## What this task involves
Turn the records below into a Markdown table with the columns No. and Entry, numbering each row and skipping blank lines. Leave out the pictures.

## Raw records
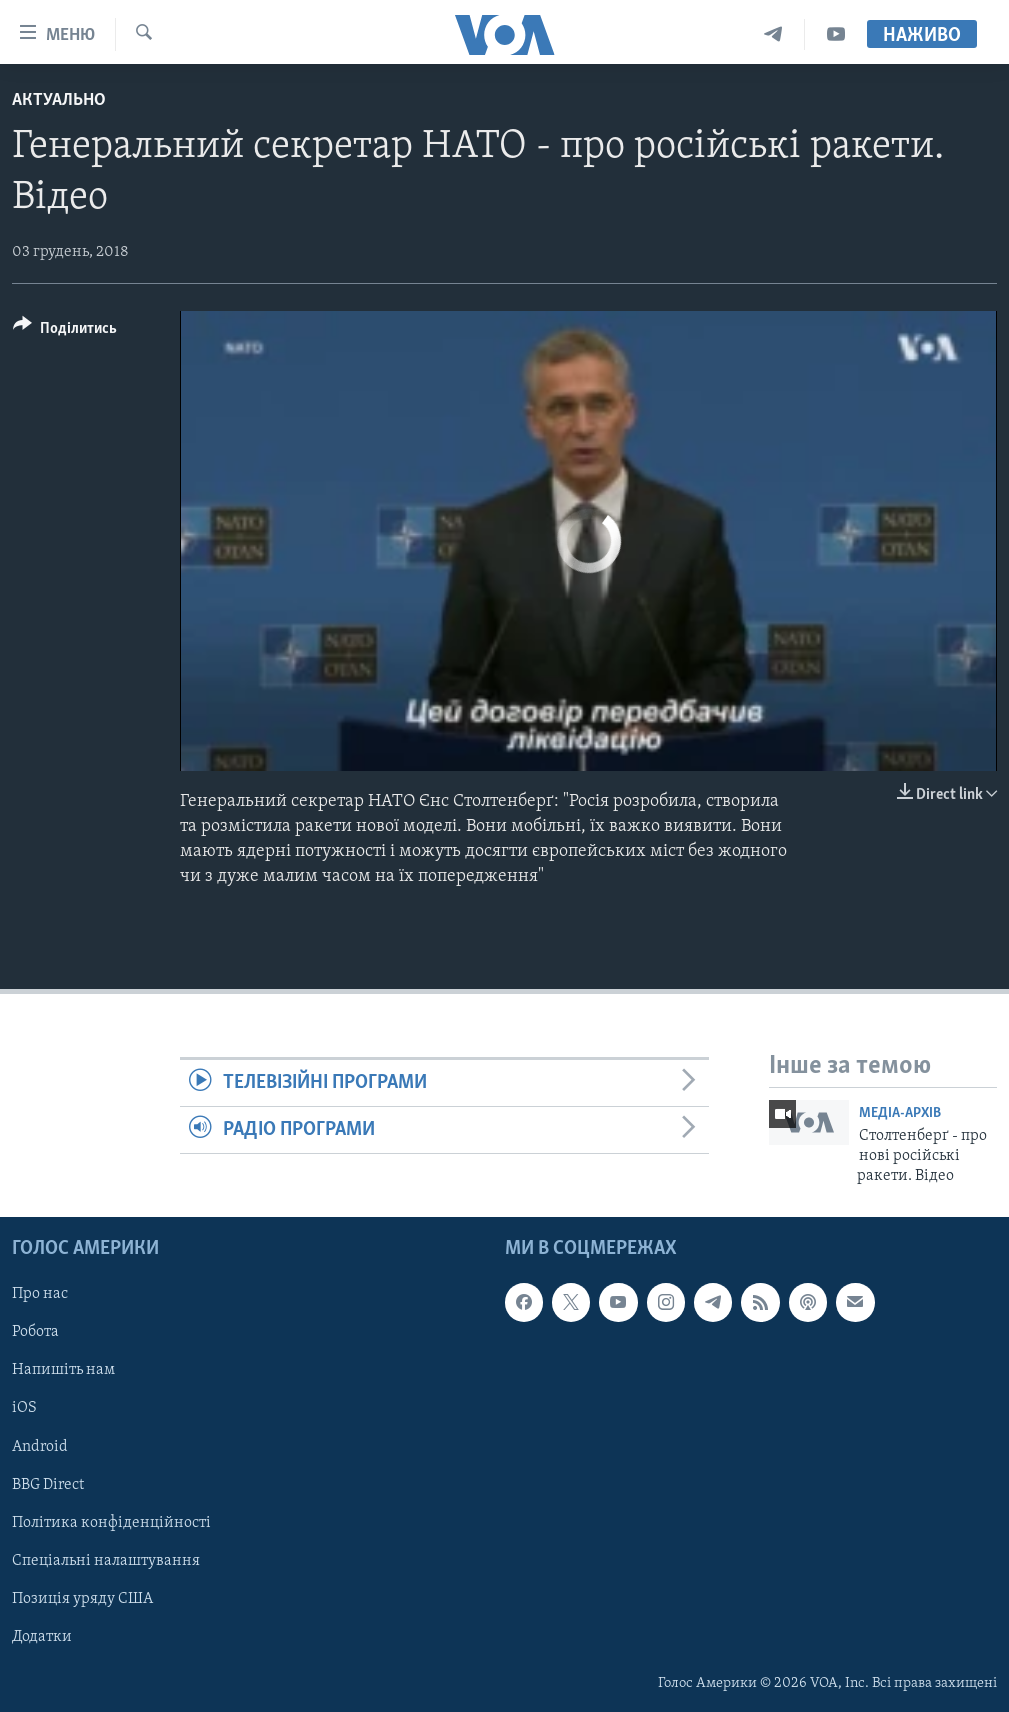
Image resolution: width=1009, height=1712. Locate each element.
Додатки (42, 1637)
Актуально (59, 100)
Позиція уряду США (82, 1599)
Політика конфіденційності (111, 1522)
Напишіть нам (63, 1370)
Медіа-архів (900, 1113)
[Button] (65, 331)
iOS (24, 1408)
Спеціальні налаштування (106, 1560)
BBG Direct (48, 1484)
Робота (35, 1332)
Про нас (40, 1294)
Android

## Result for this exercise
| No. | Entry |
|---|---|
| 1 | Image resolution: width=1009, height=1712. Locate each element. |
| 2 | Додатки (42, 1637) |
| 3 | Актуально (59, 100) |
| 4 | Позиція уряду США (82, 1599) |
| 5 | Політика конфіденційності (111, 1522) |
| 6 | Напишіть нам (63, 1370) |
| 7 | Медіа-архів (900, 1113) |
| 8 | [Button] (65, 331) |
| 9 | iOS (24, 1408) |
| 10 | Спеціальні налаштування (106, 1560) |
| 11 | BBG Direct (48, 1484) |
| 12 | Робота (35, 1332) |
| 13 | Про нас (40, 1294) |
| 14 | Android |